Source: United Nations’ International Telecommunications Unit/ Wikipedia

The International Telecommunications Unit of the United Nations is inviting smartphone makers, as well as representatives from the mobile industry, to discuss ways on how they can slow down the increasing patent litigation in wireless technology. The attendees of the so-called “Patent Roundtable” are expected to focus on standards-essential FRAND patents, which many believe is the core of the dispute.

Scheduled to take place in Geneva on October 10, the meeting will address “innovation-stifling use of intellectually property,” which has resulted in sales bans of a number of devices. As stated by the ITU Secretary General Dr. Hamadoun Touré:

We are seeing an unwelcome trend in today’s market place to use standards-essential patents to block markets. There needs to be an urgent review of this situation: Patents are meant to encourage innovation, not stifle it.

Discussing FRAND Patents

The meeting will address the FRAND patents or standards-essential innovations like the 3G wireless technology. These components are promised to be licensed in fair, reasonable and non-discriminatory manner.

Recently, Apple and Microsoft joined forces in an EU antitrust suit against Motorola, which allegedly made an unfair use of its standards-essential properties.  This includes the H.264 video streaming codec.

Meanwhile, the Google-owned Motorola was able to institute a temporary sales ban on Apple’s iPhone and iPad after the company refused to pay royalties for certain GPRS technology. The said technology is used on the Apple devices’ Qualcomm GSM chip. The Cupertino-based company argued that their devices were the extended beneficiary of the Qualcomm license. However, this claim was found tenous.

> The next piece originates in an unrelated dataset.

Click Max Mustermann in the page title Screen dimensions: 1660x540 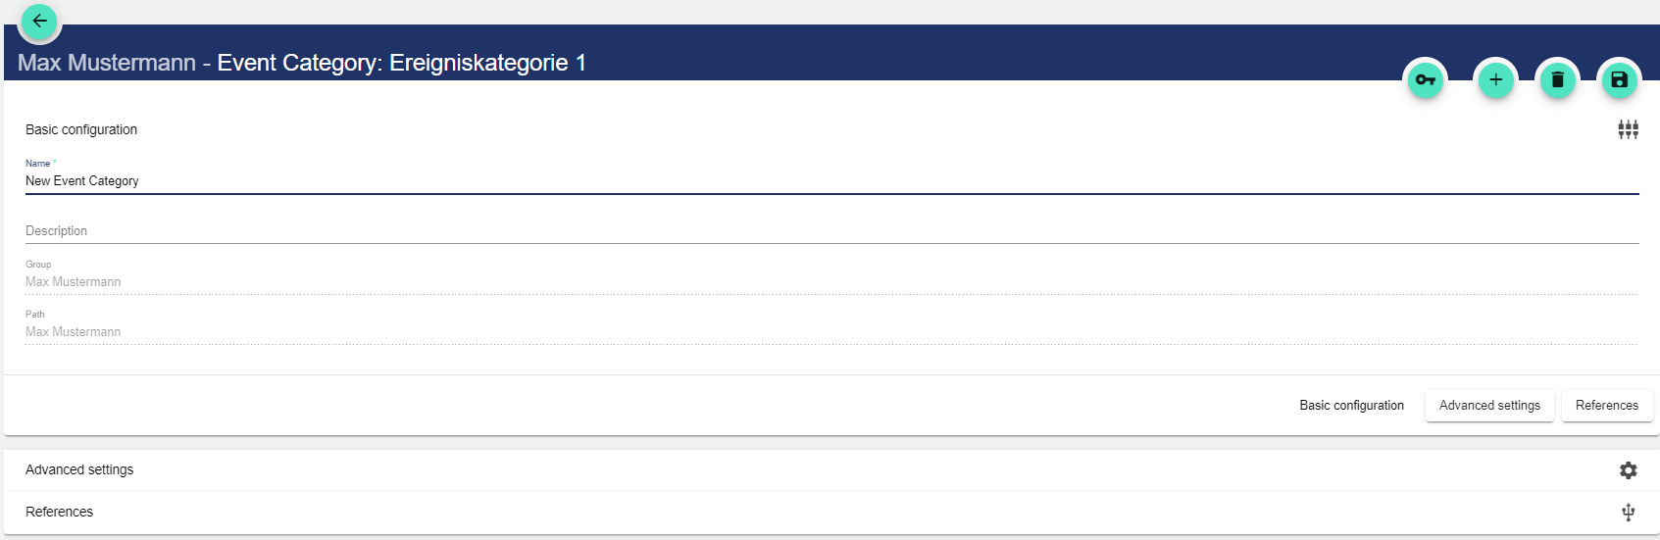[x=107, y=63]
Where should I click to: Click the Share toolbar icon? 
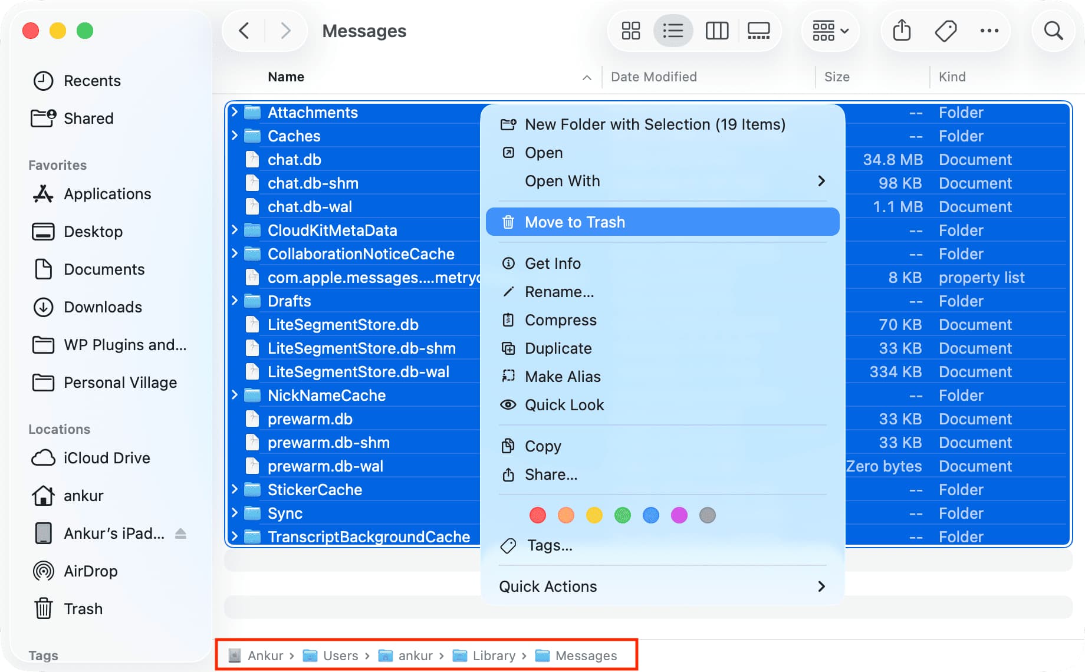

In relation to this, Motorola is also set to shut Apple’s iCloud service after successfully leveraging a packet transfer patent.

The FRAND interpretation makes the situation confusing. On the other hand, ITU said that the companies leveraging the essential patent often disagree with licensees with regards to what royalties are fair and reasonable. In the end, this confusion prompted a number of lawsuits and injunctions.

According to Illya Kazi, a member of Chartered Institutes of Patent Attorneys in United Kingdom:

The situation is complex and it’s very easy for someone to complain something is not fair because it is adverse to their position. I don’t think there’s a simple answer. High-level talks can’t be a bad thing, but I would be surprised if they can come up with an agreed implementable conclusion.

As ITU stated, the high-level talks will “include potential improvements to existing policy frameworks, entitlement to injunctive reliefs, and definitions of what constitutes a royalty base.”